The poets of the South have placed special
emphasis on (1) melody, (2) beauty, (3) artistic workmanship. In creations
embodying a combination of such qualities, Poe shows wonderful mastery.
More than any other American poet, he has cast on the reader
"... the spell which no slumber
Of witchery may test,
The rhythmical number
Which lull'd him to rest."
After reading Poe and Lanier, we feel that we can say to the South what Poe
whispered to the fair Ligeia:--
"No magic shall sever
Thy music from thee."
The wealth of sunshine flooding the southern plains, the luxuriance of the
foliage and the flowers, and the strong contrasts of light and shade and
color are often reflected in the work of southern writers.

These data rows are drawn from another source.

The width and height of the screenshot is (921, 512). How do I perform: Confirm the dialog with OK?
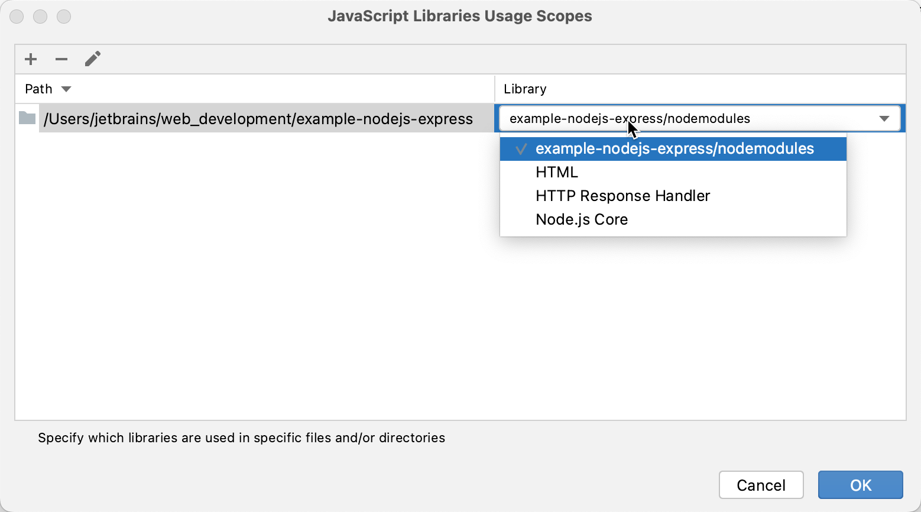coord(860,485)
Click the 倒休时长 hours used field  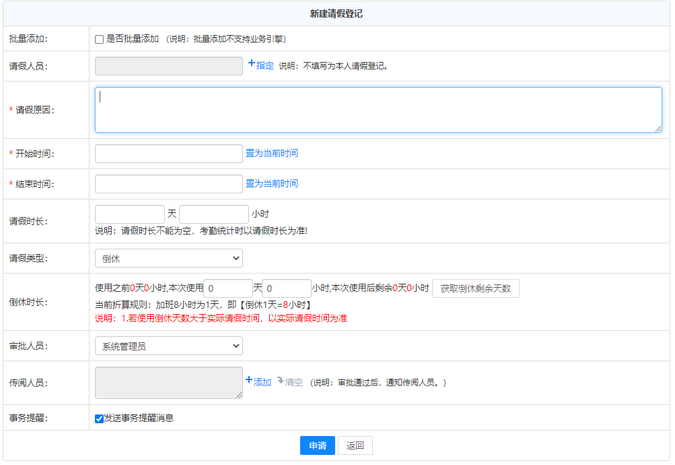287,288
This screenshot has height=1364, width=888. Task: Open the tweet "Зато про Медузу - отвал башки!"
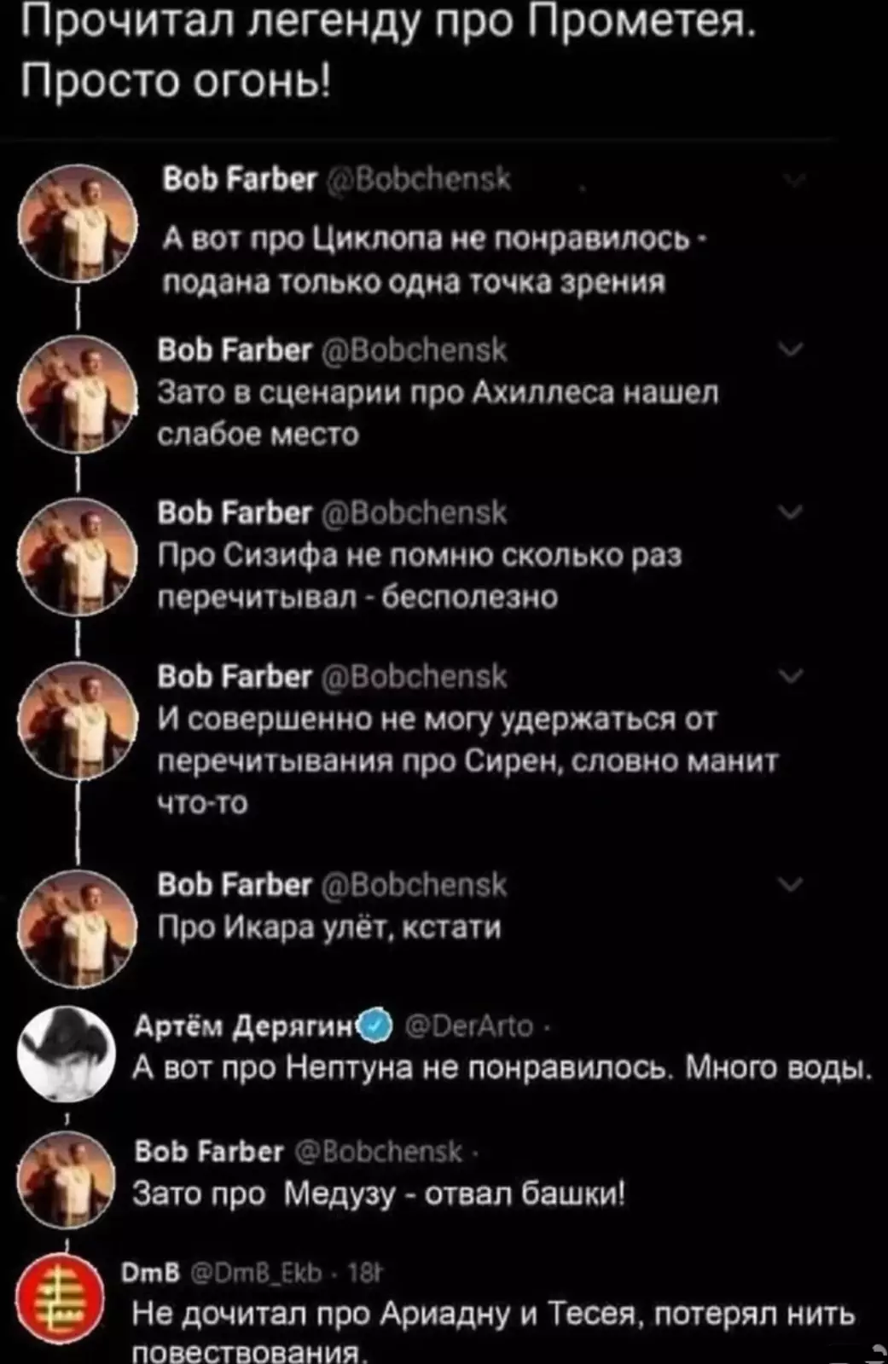(380, 1194)
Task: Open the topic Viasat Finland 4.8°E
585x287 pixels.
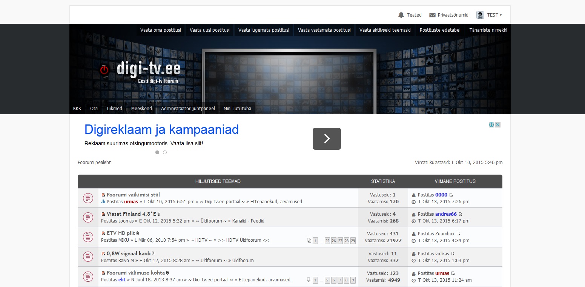Action: tap(131, 214)
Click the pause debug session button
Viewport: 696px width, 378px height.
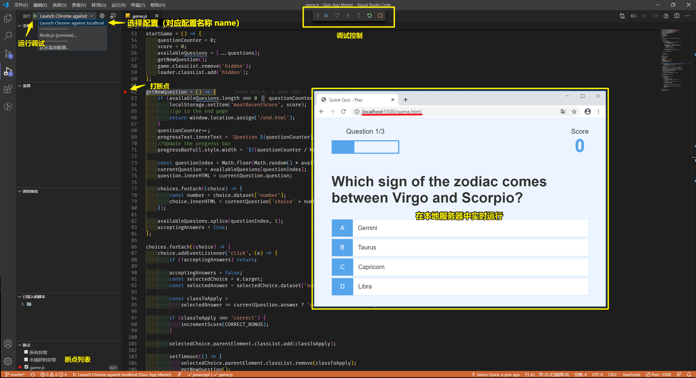pos(326,15)
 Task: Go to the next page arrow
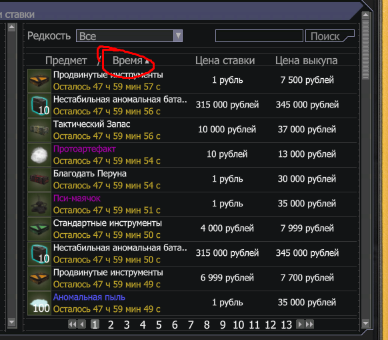coord(300,324)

Such verse as
this is characteristic:--
"Beyond the light that would not die
Out of the scarlet-haunted sky,
Beyond the evening star's white eye
Of glittering chalcedony,
Drained out of dusk the plaintive cry
Of 'whippoorwill!' of 'whippoorwill!'"
[Footnote: Cawein, _Red Leaves and Roses_.]

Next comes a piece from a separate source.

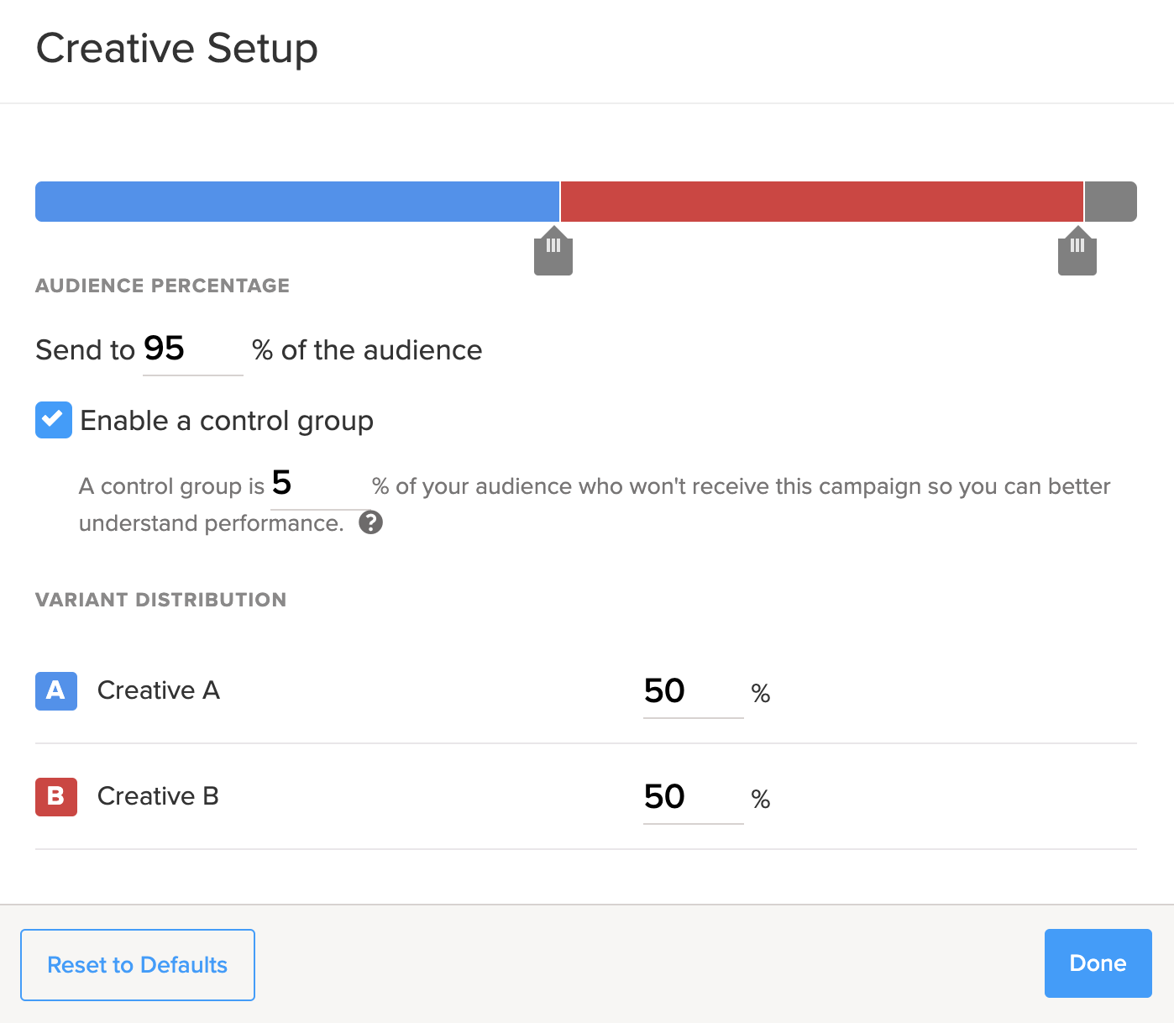Click the control group percentage field
This screenshot has width=1174, height=1023.
click(x=317, y=485)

In the work of her later writers of fiction, the South has presented, often
in a realistic setting of natural scenes, a romantic picture of the life
distinctive of the various sections,--of the Creoles of Louisiana, of the
mountaineers of Tennessee, of the blue grass region of Kentucky, of
Virginia in the golden days, and of the Georgia negro, whose folk lore and
philosophy are voiced by Uncle Remus.